This job is no longer available
Primary Objective of the Position
Ultimately responsible for ensuring a smooth operation of the Provisions area, following Regent Seven Seas Cruises policies and procedures consistently and effectively.
Key Performance Indicators
• Full compliance with USPH regulations,
• Adequate inventory by controlling requisition and disbursement,
• Accurate inventory records,
• Accurate requisitions (orders) based on past consumption history and future guest count,
• Consistent and accurate postings, creating a zero level of error due to poor postings,
• Proven understanding of all systems used within the department and of the importance of following Regent Seven Seas Cruises processes and procedures,
• Proven leadership and communication skills,
• True ambassador of Regent Seven Seas Cruises and Service Anchors,
Areas of Accountability
o Maintaining current consumption records of food, beverage, equipment and general supply items, ensuring that the automated inventory system is kept up to date and posting of all supply issues to the inventory system on a daily basis,
o Liaising with the Regent Seven Seas Cruises Purchasing Department to ensure that the vessel is supplied with all requested goods:
• Generates requisitions (orders) in accordance with the storing plan set up by Regent Seven Seas Cruises,
• Checks status of backordered goods,
• Physically receives all Hotel Stores on board,
• Communicates any quantity variances, quality issues and general supplier services to Regent Seven Seas Cruises purchasing department,
• Generates storing reports.
o Maintains accurate records of available inventory by controlling the stocking and disbursal of supply items:
• Ensures that purchased supplies are received in accordance with order and quality standards set by the company,
• Verifying receipt and quality of goods and maintains detailed records of goods delivered to the vessel,
• Verifies accuracy of invoices as goods are delivered,
• Ensures that all goods withdrawn from inventory have been properly requisitioned,
• Prepares food supplies to galley based on schedule agreed upon,
• Conducts inventory spot checks and complete physical inventories, as set by company policy, to ensure that all food and beverage records are accurate,
• Completes and compiles cost control reports,
• Ensures proper documentation when spoilage occurs,
• Communicates to the Food and Beverage Manager the condition of store rooms.

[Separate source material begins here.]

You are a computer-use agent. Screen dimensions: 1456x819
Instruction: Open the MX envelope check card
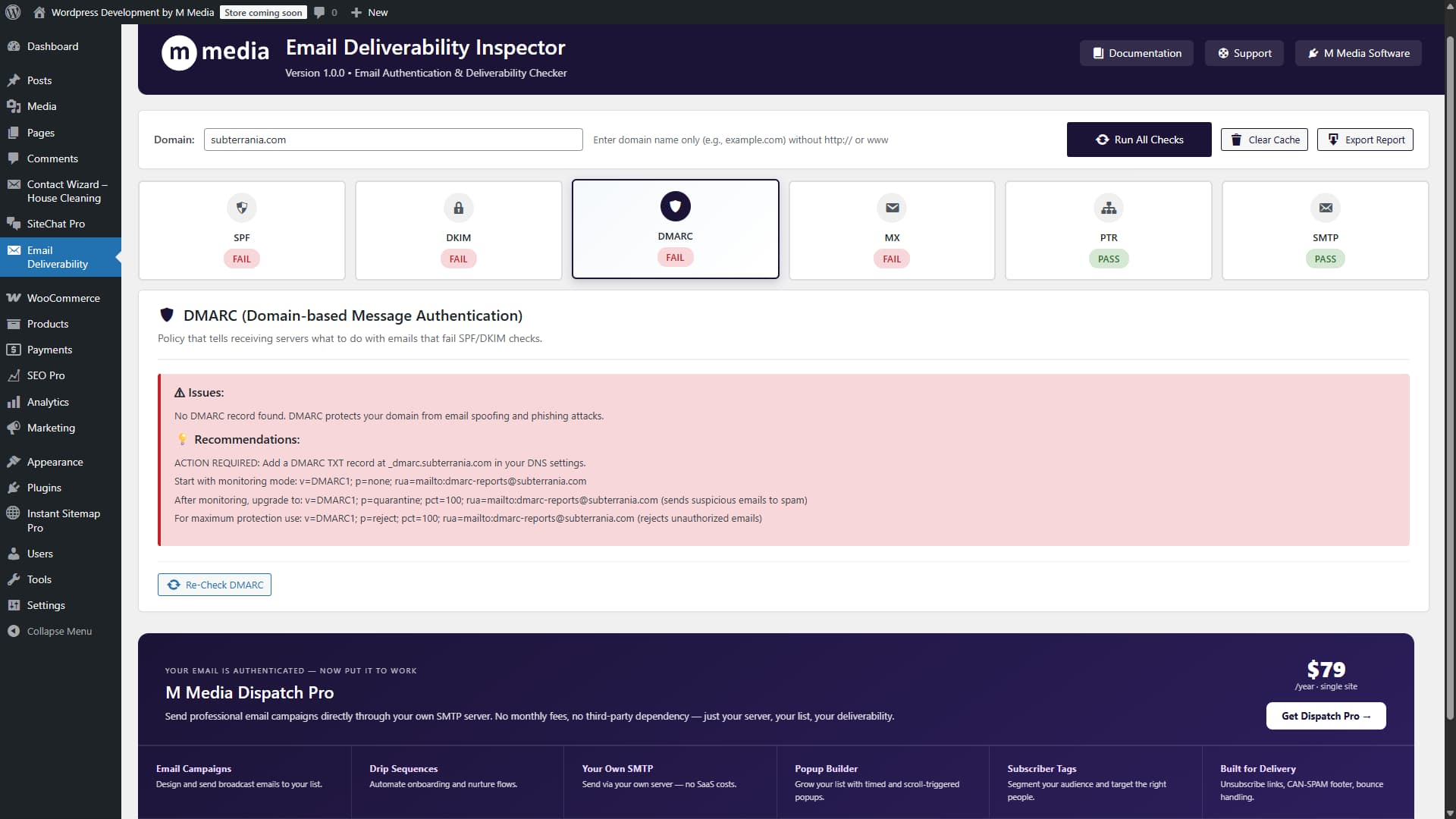pos(892,230)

o Ensures long shelf life by storing goods in accordance with Regent Seven Seas Cruises’ policies and procedures:
• Fills requisitions with goods in accordance to a first in/first out (FIFO) system,
• Monitors and Logs temperatures in store rooms by checking refrigerator temperature regularly,
• Maintains cleanliness of all storage areas in accordance with Policy, procedures and current legislation.

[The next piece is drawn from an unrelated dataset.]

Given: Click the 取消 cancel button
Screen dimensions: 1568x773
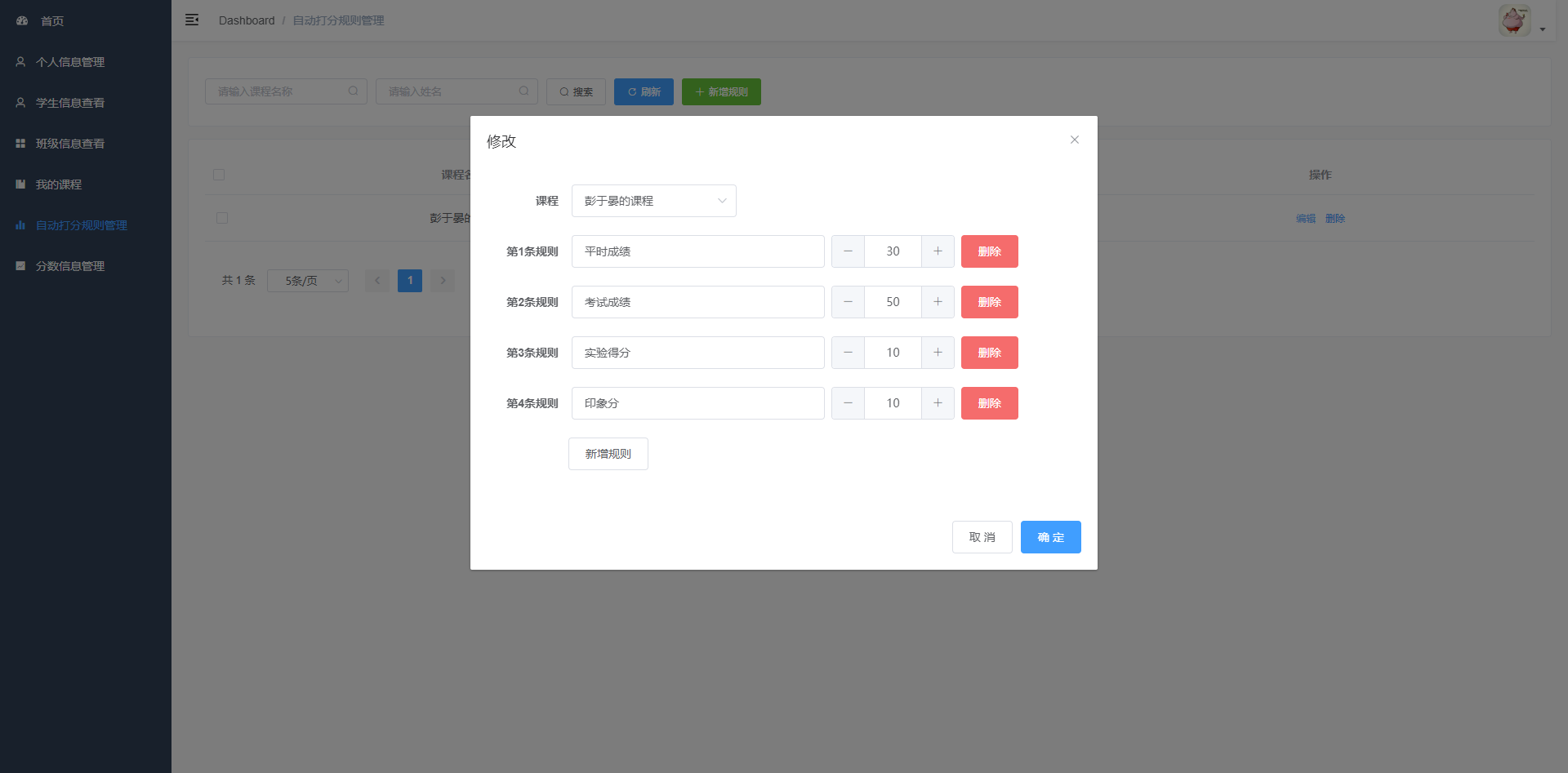Looking at the screenshot, I should coord(982,537).
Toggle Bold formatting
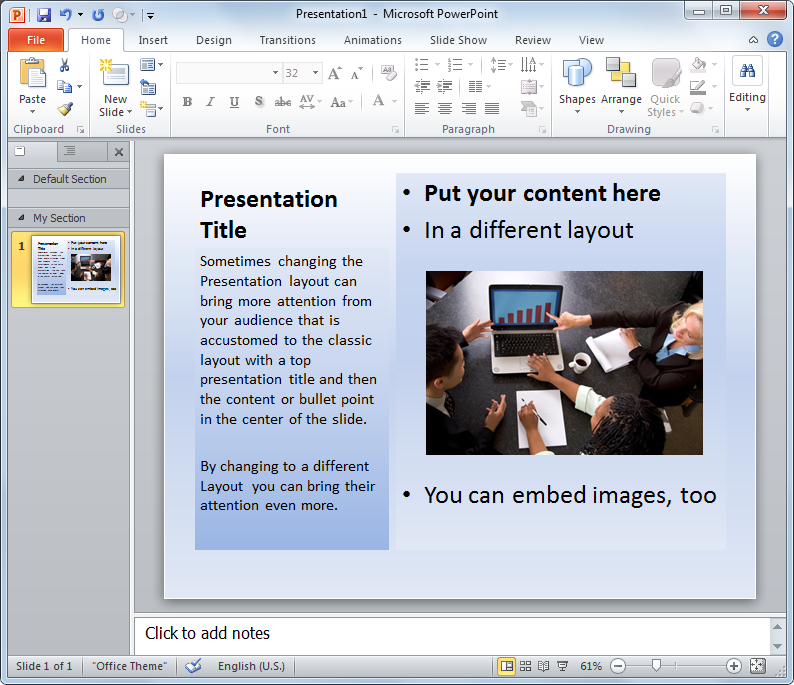The image size is (794, 685). (187, 102)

To ensure full compliance with USPH regulations by:
o Ensuring that items are stored in accordance with Regent Seven Seas Cruises and Public Health regulations by:
• Storing fresh vegetables and fruit cases broken open to ensure maximum longevity,
• Preparing storeroom prior to arrival in each port for new stock,
• Cleaning storeroom prior to arrival of new stock,
• Verifying a daily temperature log of the storerooms,
• Making sure that all storerooms are locked at all times.

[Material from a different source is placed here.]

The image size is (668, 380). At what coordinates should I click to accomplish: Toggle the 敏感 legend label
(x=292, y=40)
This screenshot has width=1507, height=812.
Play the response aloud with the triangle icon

o Assuring the adherence to Regent Seven Seas Cruises and USPH standards in the provisions area, freezers, storage rooms, loading areas, etc,
o Assuring proper safety, hygiene and sanitation practices are present, inspects operational areas on a regular basis ensuring USPH standards are met consistently and at all times,
o Maintains all Provisions equipment:;
Ensures that a daily log is maintained of refrigerator temperatures. Reports discrepancies to appropriate persons,
Ensures machines are sanitized on a regular basis and logs kept,
Ensures Equipment is in good order reporting to the Engine Department any repairs required,
Supervises proper cleaning of all Provision areas,
o Training, supervising and applying corrective actions in regards to Public Health programs within the department,
o Guaranteeing the safety of all crewmembers by providing:
tools and utensils in working conditions,
protective clothing and equipment when necessary,
training and guidance on how to use and keep them;
to effectively perform their jobs.
To maximize departmental resources to achieve an efficient operation by:
o Conducting performance appraisals, monitoring and reviewing of individual performances, setting objectives, following up, identifying skills shortages and providing feedback, reporting also any personnel issue to be solved in liaison with the HR Manager (i.e. staff planning, skills shortages, service standards and other training).